The profit margin on the smaller toys has been really small, so they get a smaller percentage return on scouts and below than they do on Deluxes and up. This worked when Deluxes could still be in that 'impulse buy' range, but now that they're up to 'gifts and collectors only' range, it's biting them in the ass.Warcry wrote:I've been baffled by Hasbro's choices re: size class since I got back into the fandom, honestly. During G1, their bread and butter were Minibots or tapes or small combiner-team members.

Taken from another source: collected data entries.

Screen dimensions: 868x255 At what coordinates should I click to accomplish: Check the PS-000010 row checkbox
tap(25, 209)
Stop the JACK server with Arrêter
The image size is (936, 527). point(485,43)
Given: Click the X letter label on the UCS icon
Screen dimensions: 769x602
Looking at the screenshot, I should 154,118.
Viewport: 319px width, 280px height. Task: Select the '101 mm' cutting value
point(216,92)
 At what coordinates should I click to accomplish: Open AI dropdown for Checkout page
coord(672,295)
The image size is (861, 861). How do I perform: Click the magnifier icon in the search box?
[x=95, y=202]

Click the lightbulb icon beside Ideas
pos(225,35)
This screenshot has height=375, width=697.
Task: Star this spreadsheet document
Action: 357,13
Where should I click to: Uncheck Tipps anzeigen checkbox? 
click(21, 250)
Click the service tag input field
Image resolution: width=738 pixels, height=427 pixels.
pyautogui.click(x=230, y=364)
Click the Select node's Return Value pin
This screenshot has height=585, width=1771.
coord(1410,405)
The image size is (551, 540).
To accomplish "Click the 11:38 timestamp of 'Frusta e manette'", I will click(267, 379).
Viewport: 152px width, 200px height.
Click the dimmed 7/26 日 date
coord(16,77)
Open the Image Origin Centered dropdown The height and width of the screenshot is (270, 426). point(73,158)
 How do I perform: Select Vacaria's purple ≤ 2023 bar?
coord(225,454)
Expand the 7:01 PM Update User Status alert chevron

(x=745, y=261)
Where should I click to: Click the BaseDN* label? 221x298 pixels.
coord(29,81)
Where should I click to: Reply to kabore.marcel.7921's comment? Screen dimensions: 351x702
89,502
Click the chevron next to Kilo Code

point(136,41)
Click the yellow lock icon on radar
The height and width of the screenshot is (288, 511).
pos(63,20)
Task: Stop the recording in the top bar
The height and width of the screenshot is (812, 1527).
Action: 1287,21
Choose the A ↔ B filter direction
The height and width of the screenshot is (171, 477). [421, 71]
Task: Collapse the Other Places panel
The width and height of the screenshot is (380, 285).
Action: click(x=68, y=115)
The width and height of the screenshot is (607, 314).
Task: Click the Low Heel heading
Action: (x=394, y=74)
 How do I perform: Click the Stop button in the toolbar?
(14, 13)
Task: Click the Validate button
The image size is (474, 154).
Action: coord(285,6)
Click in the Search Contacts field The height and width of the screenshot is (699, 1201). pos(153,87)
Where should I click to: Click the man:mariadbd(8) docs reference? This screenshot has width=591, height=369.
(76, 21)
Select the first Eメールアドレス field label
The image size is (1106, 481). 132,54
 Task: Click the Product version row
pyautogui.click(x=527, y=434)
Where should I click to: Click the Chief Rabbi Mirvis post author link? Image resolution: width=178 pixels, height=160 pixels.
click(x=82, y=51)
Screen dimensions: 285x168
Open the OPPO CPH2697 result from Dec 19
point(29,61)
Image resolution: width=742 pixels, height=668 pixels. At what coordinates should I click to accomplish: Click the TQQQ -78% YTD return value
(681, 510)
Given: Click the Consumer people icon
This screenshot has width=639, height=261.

For most of the G1 period, you didn't really get something we would call 'deluxes'. You went right from the smaller minibots to the boxed Diaclones. The only figures I could think of that qualified as 'Deluxes' for today would be the double Targetmasters... struggling to think of any more. So, for G1, anything in a box tended to be gifts and for explicit fans, where the pegged toys were the impulse buys which flew off the shelves.And all of those toys were smaller and (adjusted for inflation) cost the same or less than even Scouts or Cyberverse Commanders do now. I don't know if I can quite say that they were the bulk of the line, but they were a good slice of it and they were by far the easiest things to find.
(I remember one time that I was picking up Cyclonus that a few parents were around and would REFUSE to buy the boxed figures, since they were those 'expensive playsets'. They just stuck to the 'regular figures'.)
Prime is doing well on the Hub, but that's a very small and sharply dwindling market as more and more people are ditching their cable or satellite when they're doing their monthly bills and wondering if over $100 (US) is worth it. Kids just don't really know about the show, unfortunately. Hasbro probably could cross-sell their DVD releases a lot better, though.* Prime hasn't really made a big impression on any of the kids I know. The movies and even G1 reruns seem to get more attention, which doesn't bode well for the line. Is it different elsewhere?